Element and text position data ::

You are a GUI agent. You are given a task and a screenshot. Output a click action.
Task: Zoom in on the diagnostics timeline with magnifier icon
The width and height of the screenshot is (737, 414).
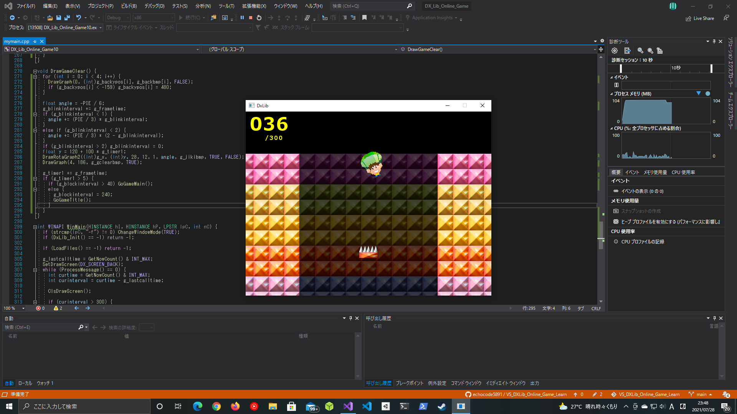coord(640,50)
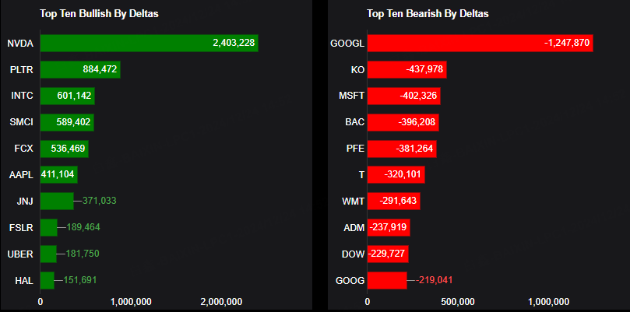Click the Top Ten Bearish By Deltas title

[428, 14]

Task prompt ::
Can you retype all the lines of the listing above exactly as they appear, leaving out the pictures?

Output ::
You are a GUI agent. You are given a task and a screenshot. Output a click action.
Task: Zoom in on the diagnostics timeline with magnifier icon
The width and height of the screenshot is (737, 414).
coord(640,50)
Click the Top Ten Bearish By Deltas title

[428, 14]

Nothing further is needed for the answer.